## RECORDS TO PROCESS:

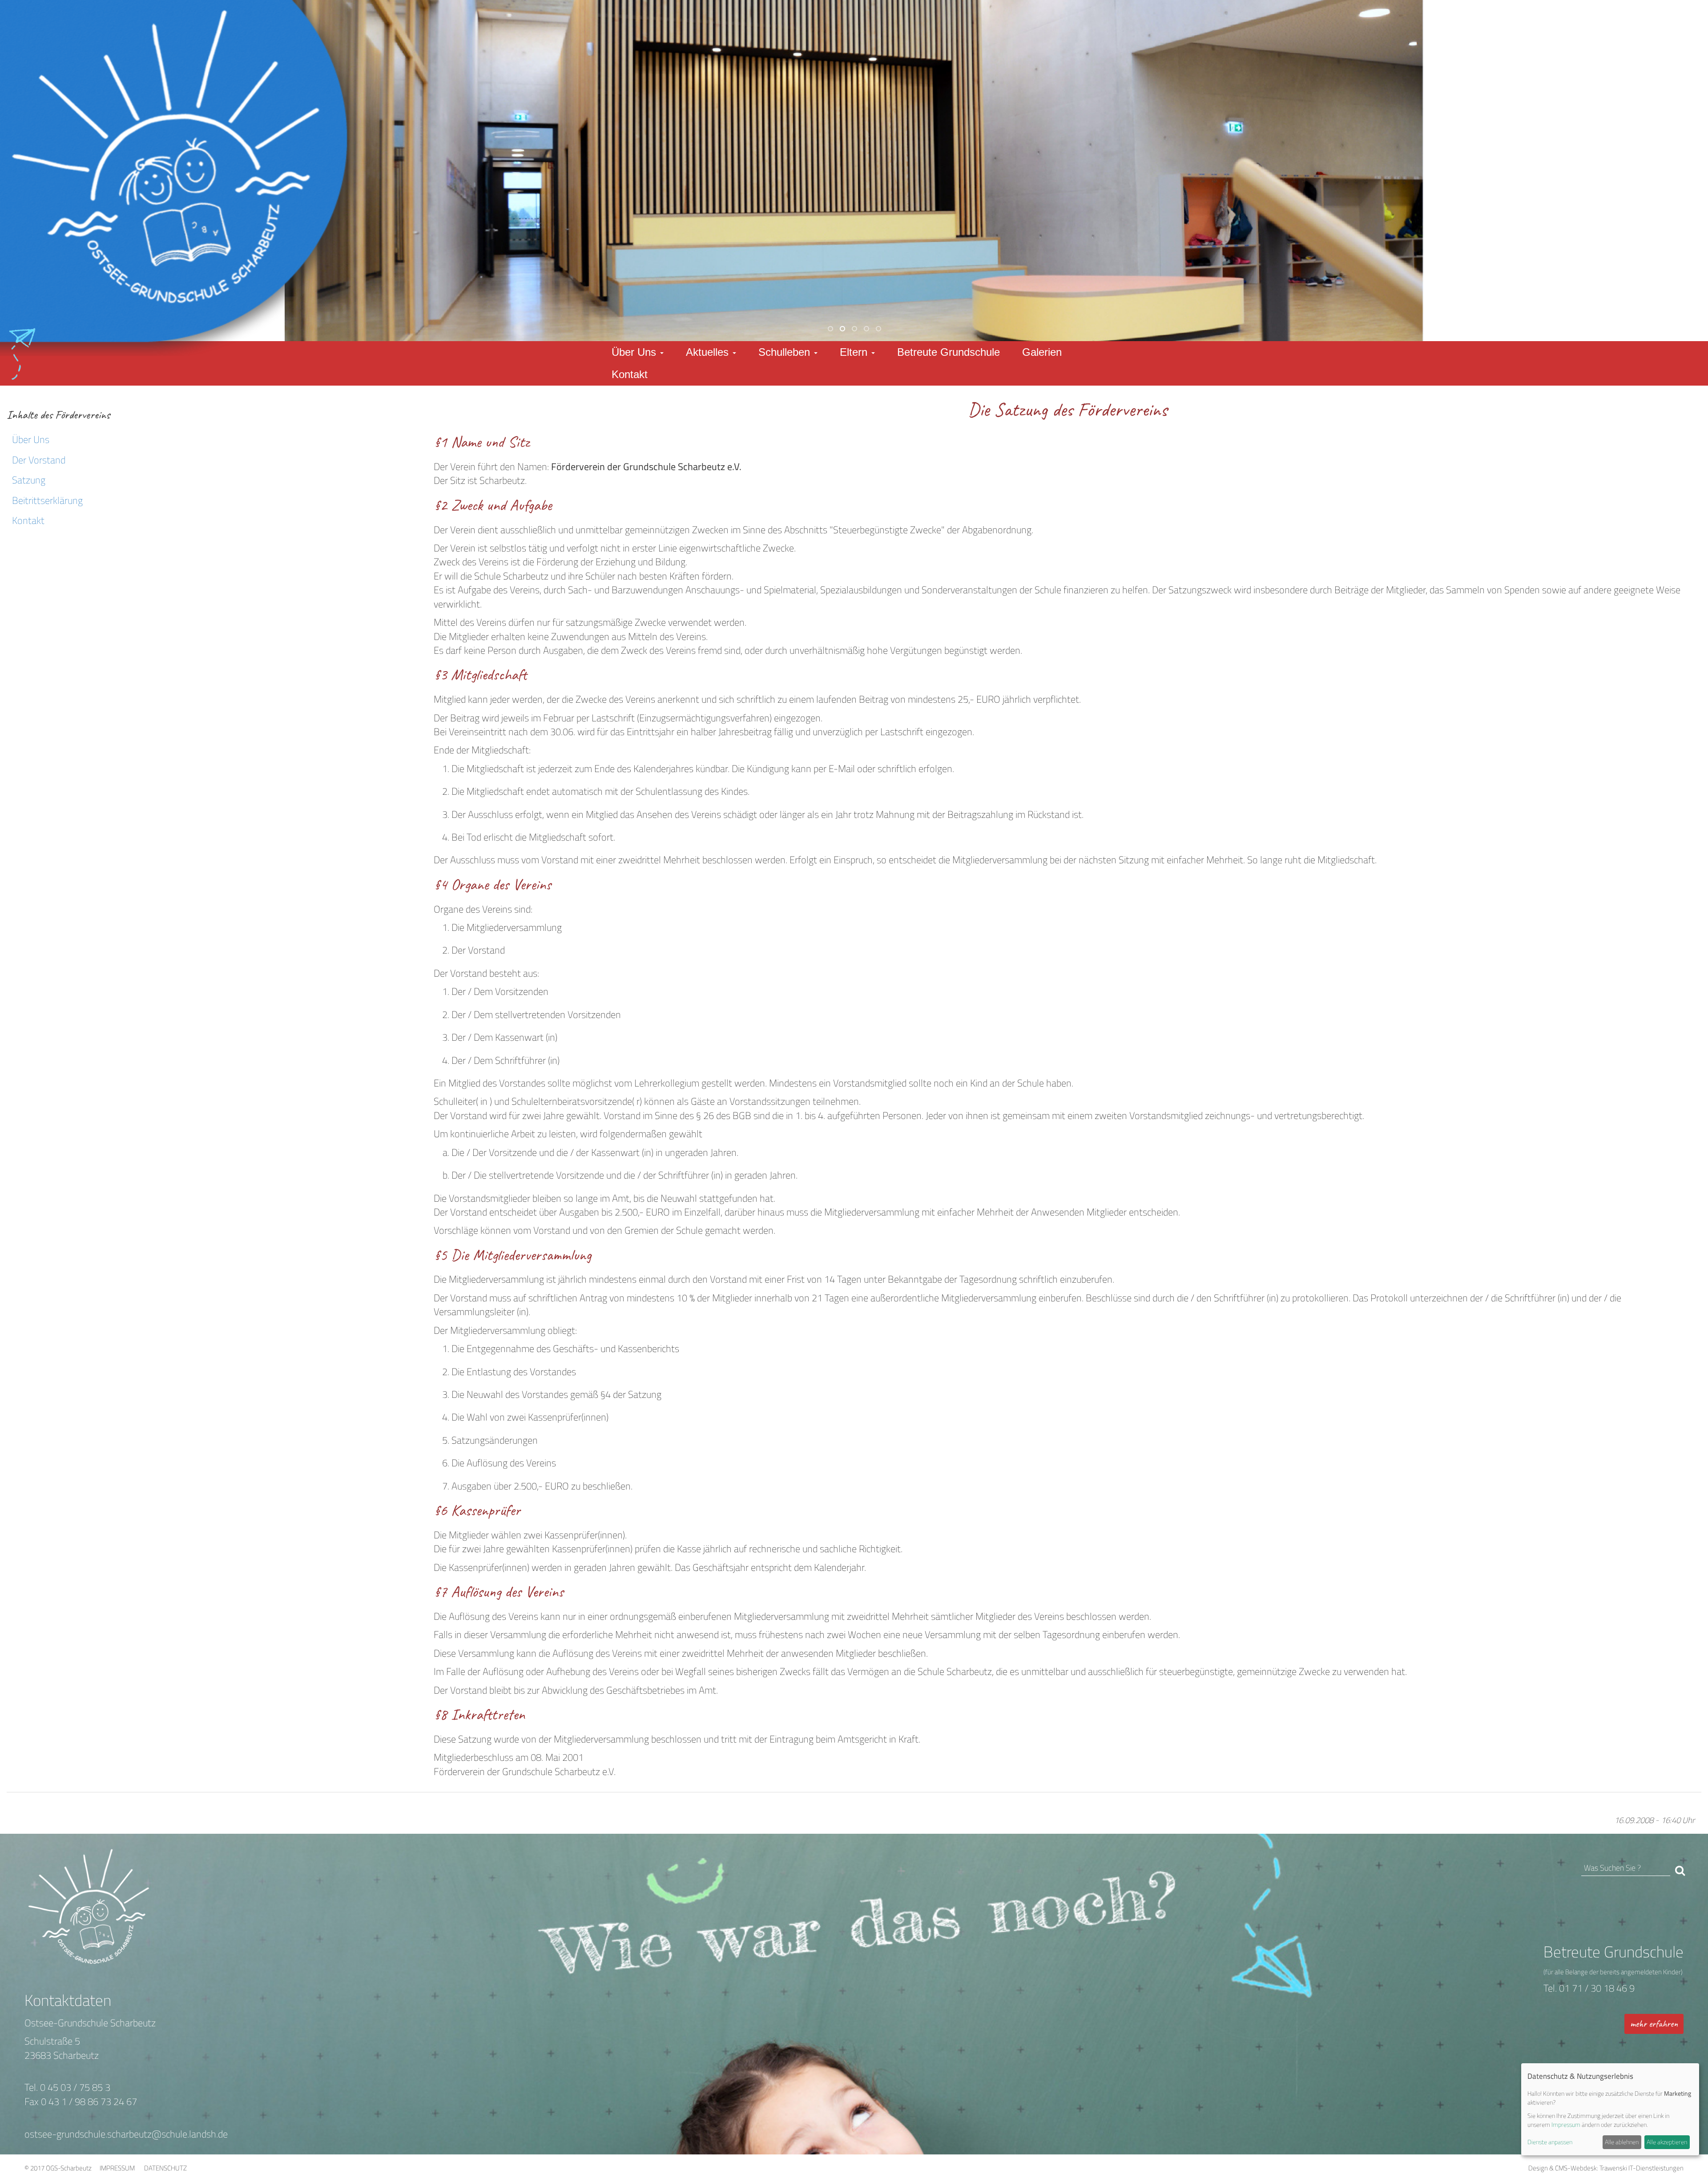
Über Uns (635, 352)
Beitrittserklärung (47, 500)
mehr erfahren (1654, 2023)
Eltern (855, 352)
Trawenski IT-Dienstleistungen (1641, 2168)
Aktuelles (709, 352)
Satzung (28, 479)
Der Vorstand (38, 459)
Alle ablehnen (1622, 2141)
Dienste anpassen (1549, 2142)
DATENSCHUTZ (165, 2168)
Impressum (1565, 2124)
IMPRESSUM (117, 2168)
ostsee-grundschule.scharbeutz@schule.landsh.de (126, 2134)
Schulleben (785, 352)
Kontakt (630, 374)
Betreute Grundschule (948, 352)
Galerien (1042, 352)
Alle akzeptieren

## TASK TO COMPLETE:
What is needed is an exact copy of the lines from the one containing "Eltern (855, 352)" to the end of the data; please add nothing else.

## RESPONSE BOX:
Eltern (855, 352)
Trawenski IT-Dienstleistungen (1641, 2168)
Aktuelles (709, 352)
Satzung (28, 479)
Der Vorstand (38, 459)
Alle ablehnen (1622, 2141)
Dienste anpassen (1549, 2142)
DATENSCHUTZ (165, 2168)
Impressum (1565, 2124)
IMPRESSUM (117, 2168)
ostsee-grundschule.scharbeutz@schule.landsh.de (126, 2134)
Schulleben (785, 352)
Kontakt (630, 374)
Betreute Grundschule (948, 352)
Galerien (1042, 352)
Alle akzeptieren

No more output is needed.